Within-host evolution of SARS-CoV-2: how often are de novo mutations transmitted from symptomatic infections?

Virus Evol. 2024 Feb 21;10(1):veae006. doi: 10.1093/ve/veae006. eCollection 2024.

Authors

Chapin S Korosec^{1

2}, Lindi M Wahl³, Jane M Heffernan^{1

2}

Affiliations

¹ Modelling Infection and Immunity Lab, Mathematics and Statistics, York University, 4700 Keele St, Toronto, ON M3J 1P3, Canada.
² Centre for Disease Modelling, Mathematics and Statistics, York University, 4700 Keele St, Toronto, ON M3J 1P3, Canada.
³ Applied Mathematics, Western University, 1151 Richmond St, London, ON N6A 5B7, Canada.

Abstract

Despite a relatively low mutation rate, the large number of severe acute respiratory syndrome coronavirus 2 (SARS-CoV-2) infections has allowed for substantial genetic change, leading to a multitude of emerging variants. Using a recently determined mutation rate (per site replication), as well as within-host parameter estimates for symptomatic SARS-CoV-2 infection, we apply a stochastic transmission-bottleneck model to describe the survival probability of de novo SARS-CoV-2 mutations as a function of bottleneck size and selection coefficient.

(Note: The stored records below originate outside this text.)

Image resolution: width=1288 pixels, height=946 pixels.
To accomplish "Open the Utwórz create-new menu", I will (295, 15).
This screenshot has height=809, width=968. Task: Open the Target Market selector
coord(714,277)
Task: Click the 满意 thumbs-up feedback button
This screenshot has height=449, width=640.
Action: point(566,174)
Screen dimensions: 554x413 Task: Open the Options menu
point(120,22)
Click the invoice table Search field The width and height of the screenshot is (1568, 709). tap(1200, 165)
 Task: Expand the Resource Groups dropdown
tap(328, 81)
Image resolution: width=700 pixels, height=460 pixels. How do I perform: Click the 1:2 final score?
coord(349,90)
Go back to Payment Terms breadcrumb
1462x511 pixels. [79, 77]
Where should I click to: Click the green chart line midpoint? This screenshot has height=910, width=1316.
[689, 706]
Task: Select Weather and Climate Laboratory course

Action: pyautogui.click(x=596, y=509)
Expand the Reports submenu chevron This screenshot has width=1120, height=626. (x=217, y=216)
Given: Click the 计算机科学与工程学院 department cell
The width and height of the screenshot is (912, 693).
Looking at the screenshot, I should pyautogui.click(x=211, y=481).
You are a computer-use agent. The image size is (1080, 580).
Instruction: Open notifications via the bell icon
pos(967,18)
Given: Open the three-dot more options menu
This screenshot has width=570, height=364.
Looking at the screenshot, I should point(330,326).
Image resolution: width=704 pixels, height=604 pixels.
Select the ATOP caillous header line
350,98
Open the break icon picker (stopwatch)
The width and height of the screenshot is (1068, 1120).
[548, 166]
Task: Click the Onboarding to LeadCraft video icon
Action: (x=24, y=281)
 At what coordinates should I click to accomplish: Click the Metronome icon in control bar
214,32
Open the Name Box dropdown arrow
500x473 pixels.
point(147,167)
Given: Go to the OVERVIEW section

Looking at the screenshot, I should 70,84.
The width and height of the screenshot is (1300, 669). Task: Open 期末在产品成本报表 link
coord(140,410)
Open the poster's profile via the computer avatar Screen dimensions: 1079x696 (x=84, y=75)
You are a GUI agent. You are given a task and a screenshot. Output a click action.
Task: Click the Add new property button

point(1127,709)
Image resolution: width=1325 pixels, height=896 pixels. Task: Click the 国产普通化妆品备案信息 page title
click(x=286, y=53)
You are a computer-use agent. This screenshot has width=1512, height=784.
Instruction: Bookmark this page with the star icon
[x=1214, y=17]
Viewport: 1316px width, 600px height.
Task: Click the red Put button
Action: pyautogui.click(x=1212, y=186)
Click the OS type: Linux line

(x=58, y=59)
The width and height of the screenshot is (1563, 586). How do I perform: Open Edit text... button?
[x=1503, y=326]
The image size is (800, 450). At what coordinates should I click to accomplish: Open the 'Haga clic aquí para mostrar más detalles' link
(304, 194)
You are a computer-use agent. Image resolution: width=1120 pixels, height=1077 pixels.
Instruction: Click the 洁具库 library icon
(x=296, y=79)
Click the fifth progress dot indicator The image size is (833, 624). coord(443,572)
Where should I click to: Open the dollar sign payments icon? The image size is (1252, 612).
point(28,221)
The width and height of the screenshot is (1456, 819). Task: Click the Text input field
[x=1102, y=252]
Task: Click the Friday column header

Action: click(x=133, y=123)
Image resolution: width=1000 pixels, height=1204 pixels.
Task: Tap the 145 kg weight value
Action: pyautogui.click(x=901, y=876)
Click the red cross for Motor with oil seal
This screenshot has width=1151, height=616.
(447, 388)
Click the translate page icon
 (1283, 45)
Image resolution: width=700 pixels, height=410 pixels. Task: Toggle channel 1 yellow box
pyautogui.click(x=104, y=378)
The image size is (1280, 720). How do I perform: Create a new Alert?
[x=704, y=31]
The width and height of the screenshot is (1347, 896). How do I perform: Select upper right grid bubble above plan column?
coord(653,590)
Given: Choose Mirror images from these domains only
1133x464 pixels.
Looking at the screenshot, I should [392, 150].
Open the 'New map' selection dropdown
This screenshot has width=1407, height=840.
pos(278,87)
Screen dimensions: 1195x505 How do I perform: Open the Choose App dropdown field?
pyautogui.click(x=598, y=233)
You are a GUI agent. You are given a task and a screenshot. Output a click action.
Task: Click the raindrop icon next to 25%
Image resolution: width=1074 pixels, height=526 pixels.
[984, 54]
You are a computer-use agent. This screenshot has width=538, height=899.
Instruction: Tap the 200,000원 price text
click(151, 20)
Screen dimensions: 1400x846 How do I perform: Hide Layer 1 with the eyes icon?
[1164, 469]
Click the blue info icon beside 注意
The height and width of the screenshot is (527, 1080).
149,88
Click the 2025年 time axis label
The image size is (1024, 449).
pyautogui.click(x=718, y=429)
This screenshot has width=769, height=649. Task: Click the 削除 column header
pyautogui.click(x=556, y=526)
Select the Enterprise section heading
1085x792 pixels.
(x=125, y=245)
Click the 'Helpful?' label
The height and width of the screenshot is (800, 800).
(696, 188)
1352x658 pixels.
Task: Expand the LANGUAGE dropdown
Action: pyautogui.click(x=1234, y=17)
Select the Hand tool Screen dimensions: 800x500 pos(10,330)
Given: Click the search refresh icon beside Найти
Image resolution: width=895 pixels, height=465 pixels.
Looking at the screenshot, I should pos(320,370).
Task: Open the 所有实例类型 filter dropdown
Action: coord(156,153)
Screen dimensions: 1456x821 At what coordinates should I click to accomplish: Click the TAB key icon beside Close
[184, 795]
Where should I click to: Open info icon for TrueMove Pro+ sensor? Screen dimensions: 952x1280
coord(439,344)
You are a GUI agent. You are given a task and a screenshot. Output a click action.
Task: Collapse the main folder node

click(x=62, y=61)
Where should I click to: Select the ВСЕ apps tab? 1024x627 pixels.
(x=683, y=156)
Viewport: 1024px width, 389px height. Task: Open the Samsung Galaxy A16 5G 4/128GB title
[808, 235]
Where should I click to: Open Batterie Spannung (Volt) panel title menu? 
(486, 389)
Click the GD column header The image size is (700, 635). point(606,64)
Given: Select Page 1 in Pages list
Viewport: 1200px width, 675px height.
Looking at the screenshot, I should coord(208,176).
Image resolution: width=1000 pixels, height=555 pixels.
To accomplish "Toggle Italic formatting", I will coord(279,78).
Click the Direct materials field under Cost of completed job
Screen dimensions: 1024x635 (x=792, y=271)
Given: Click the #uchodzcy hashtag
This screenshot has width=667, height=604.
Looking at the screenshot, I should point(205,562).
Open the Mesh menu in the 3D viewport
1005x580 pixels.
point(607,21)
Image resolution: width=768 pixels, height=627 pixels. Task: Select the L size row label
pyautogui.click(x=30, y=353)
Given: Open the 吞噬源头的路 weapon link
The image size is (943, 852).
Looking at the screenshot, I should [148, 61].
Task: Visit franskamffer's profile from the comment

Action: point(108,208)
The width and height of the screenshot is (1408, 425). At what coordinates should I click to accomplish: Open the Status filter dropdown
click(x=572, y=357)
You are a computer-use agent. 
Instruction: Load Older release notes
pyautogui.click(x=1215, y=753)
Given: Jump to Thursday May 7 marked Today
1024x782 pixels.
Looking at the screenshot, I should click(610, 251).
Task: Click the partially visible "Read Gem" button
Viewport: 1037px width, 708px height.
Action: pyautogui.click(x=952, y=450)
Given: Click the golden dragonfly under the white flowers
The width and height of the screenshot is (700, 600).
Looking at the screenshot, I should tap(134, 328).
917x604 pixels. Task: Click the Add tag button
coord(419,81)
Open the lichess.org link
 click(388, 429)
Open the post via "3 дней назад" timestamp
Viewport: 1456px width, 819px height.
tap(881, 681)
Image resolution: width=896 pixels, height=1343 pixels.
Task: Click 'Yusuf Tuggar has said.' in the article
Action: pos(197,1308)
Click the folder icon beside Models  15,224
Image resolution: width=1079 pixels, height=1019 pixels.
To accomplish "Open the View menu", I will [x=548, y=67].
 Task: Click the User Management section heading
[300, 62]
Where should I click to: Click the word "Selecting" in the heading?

For narrow bottlenecks, we find that mutations affecting per-target-cell attachment rate (with phenotypes associated with fusogenicity and ACE2 binding) have similar transmission probabilities to mutations affecting viral load clearance (with phenotypes associated with humoral evasion). We further find that mutations affecting the eclipse rate (with phenotypes associated with reorganization of cellular metabolic processes and synthesis of viral budding precursor material) are highly favoured relative to all other traits examined. We find that mutations leading to reduced removal rates of infected cells (with phenotypes associated with innate immune evasion) have limited transmission advantage relative to mutations leading to humoral evasion. Predicted transmission probabilities, however, for mutations affecting innate immune evasion are more consistent with the range of clinically estimated household transmission probabilities for de novo mutations. This result suggests that although mutations affecting humoral evasion are more easily transmitted when they occur, mutations affecting innate immune evasion may occur more readily. We examine our predictions in the context of a number of previously characterized mutations in circulating strains of SARS-CoV-2. Our work offers both a null model for SARS-CoV-2 mutation rates and predicts which aspects of viral life history are most likely to successfully evolve, despite low mutation rates and repeated transmission bottlenecks.

Keywords: COVID-19; SARS-CoV-2; bottleneck dynamics; de novo mutations; evolution of immune escape; transmission dynamics; variants of concern; viral evolution; viral evolvability; virus evolutionary dynamics; virus life history evolution.